**Exercise description:**
Find the line that contains "Screen dimensions: 1005x678" in the records below, then repeat exactly that line and each one after it, leaving pictures out.

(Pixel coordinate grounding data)

========================

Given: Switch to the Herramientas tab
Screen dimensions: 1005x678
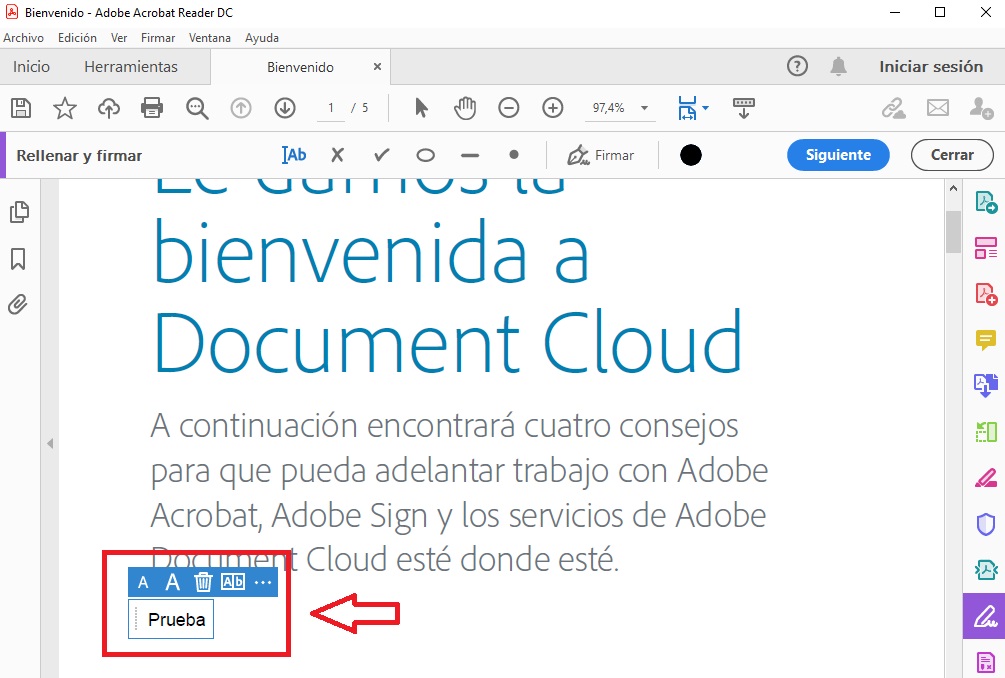Looking at the screenshot, I should pyautogui.click(x=131, y=66).
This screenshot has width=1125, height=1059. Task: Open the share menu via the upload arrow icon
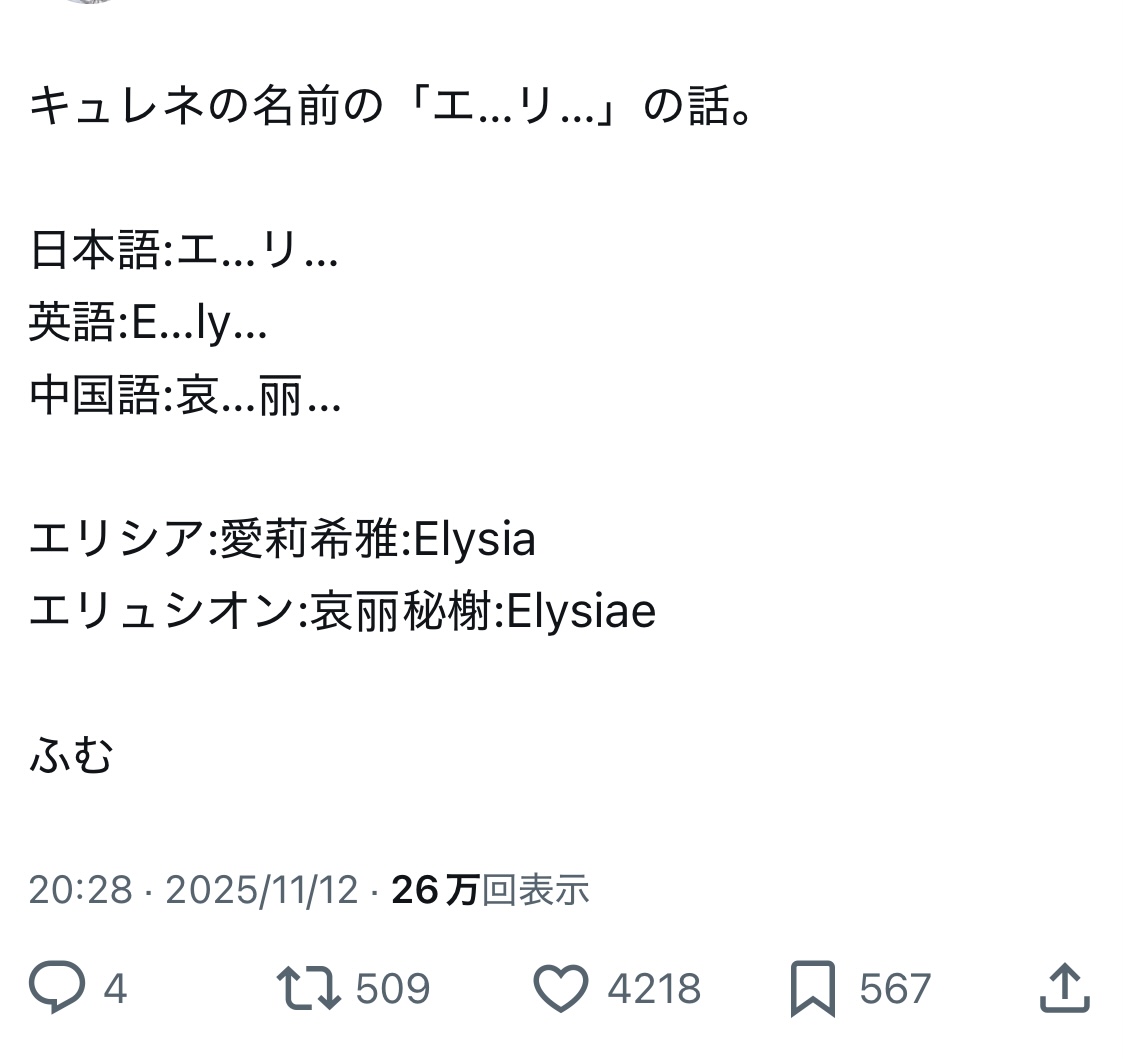tap(1064, 988)
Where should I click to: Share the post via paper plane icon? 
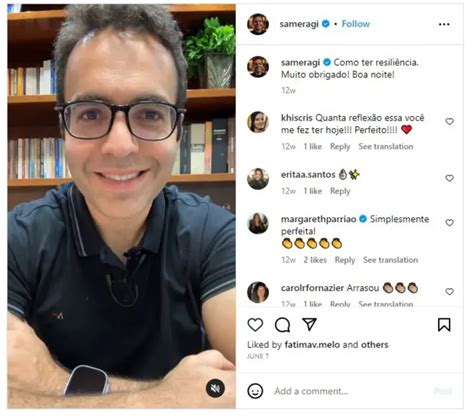point(309,324)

========================

**Problem solution:**
Screen dimensions: 1005x678
Looking at the screenshot, I should pyautogui.click(x=131, y=66).
This screenshot has width=1125, height=1059. Task: Open the share menu via the upload arrow icon
tap(1064, 988)
Where should I click to: Share the post via paper plane icon? 
point(309,324)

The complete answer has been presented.